§ **What the task asks**
Instruction for the entries that follow: retype exactly the lines from the line with "Viewport: 725px width, 1568px height." to the line with "Task: Click the Evento search magnifier icon", both included, and omit all others.

§ **Records shown**
☆ ☆ ☆ ☆ ☆

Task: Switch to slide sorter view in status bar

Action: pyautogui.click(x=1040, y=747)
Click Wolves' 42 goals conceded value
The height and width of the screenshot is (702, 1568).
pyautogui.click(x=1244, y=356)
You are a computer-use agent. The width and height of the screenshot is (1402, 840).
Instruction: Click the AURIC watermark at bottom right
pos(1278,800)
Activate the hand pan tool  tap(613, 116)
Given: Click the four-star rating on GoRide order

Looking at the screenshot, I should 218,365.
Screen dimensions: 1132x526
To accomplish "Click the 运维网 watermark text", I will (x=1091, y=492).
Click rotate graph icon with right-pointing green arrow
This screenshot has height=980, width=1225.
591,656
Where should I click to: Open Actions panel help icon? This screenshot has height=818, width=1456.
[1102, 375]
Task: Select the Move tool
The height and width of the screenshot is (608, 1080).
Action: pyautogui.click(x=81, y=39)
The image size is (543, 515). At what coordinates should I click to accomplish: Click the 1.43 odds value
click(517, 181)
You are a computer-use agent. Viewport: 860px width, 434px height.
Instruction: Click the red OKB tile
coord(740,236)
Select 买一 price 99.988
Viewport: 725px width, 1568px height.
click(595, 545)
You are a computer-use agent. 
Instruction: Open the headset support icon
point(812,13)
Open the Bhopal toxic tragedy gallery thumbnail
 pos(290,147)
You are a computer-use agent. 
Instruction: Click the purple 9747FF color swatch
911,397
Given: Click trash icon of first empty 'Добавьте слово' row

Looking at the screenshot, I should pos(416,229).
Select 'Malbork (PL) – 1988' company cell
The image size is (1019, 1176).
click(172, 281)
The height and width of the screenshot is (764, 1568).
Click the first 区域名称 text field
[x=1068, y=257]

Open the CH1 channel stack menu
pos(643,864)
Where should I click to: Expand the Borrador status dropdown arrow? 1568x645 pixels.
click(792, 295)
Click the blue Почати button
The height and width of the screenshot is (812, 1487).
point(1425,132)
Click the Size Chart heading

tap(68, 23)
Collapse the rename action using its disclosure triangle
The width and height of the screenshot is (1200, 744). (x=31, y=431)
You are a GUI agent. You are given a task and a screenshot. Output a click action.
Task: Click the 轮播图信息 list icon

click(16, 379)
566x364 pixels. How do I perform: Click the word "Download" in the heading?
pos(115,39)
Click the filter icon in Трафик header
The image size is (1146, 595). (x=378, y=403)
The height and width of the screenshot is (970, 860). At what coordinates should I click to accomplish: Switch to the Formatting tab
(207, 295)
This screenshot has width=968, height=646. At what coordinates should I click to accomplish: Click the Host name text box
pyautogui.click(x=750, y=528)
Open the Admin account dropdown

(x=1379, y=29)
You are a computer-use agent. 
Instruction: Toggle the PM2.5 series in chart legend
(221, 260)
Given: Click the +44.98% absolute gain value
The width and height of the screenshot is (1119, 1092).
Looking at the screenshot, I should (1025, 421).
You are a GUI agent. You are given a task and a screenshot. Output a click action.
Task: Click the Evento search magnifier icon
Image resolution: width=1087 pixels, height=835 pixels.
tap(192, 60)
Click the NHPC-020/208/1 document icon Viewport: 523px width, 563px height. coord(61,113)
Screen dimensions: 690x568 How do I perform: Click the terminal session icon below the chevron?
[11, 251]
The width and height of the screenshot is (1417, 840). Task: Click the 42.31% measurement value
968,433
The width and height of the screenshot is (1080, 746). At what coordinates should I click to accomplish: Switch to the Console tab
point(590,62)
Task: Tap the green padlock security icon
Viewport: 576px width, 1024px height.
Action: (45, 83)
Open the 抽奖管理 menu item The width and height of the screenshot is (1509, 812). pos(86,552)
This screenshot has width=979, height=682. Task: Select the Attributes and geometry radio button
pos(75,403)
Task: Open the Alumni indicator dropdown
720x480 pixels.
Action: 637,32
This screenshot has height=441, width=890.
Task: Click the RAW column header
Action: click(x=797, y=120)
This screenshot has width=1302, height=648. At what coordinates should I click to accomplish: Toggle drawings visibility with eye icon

☆ ☆ ☆ ☆ ☆

§ **Written response**
Viewport: 725px width, 1568px height.
click(595, 545)
You are a computer-use agent. 
Instruction: Open the headset support icon
point(812,13)
Open the Bhopal toxic tragedy gallery thumbnail
 pos(290,147)
You are a computer-use agent. 
Instruction: Click the purple 9747FF color swatch
911,397
Given: Click trash icon of first empty 'Добавьте слово' row

Looking at the screenshot, I should pos(416,229).
Select 'Malbork (PL) – 1988' company cell
The image size is (1019, 1176).
click(172, 281)
The height and width of the screenshot is (764, 1568).
Click the first 区域名称 text field
[x=1068, y=257]

Open the CH1 channel stack menu
pos(643,864)
Where should I click to: Expand the Borrador status dropdown arrow? 1568x645 pixels.
click(792, 295)
Click the blue Почати button
The height and width of the screenshot is (812, 1487).
point(1425,132)
Click the Size Chart heading

tap(68, 23)
Collapse the rename action using its disclosure triangle
The width and height of the screenshot is (1200, 744). (x=31, y=431)
You are a GUI agent. You are given a task and a screenshot. Output a click action.
Task: Click the 轮播图信息 list icon

click(16, 379)
566x364 pixels. How do I perform: Click the word "Download" in the heading?
pos(115,39)
Click the filter icon in Трафик header
The image size is (1146, 595). (x=378, y=403)
The height and width of the screenshot is (970, 860). At what coordinates should I click to accomplish: Switch to the Formatting tab
(207, 295)
This screenshot has width=968, height=646. At what coordinates should I click to accomplish: Click the Host name text box
pyautogui.click(x=750, y=528)
Open the Admin account dropdown

(x=1379, y=29)
You are a computer-use agent. 
Instruction: Toggle the PM2.5 series in chart legend
(221, 260)
Given: Click the +44.98% absolute gain value
The width and height of the screenshot is (1119, 1092).
Looking at the screenshot, I should (1025, 421).
You are a GUI agent. You are given a task and a screenshot. Output a click action.
Task: Click the Evento search magnifier icon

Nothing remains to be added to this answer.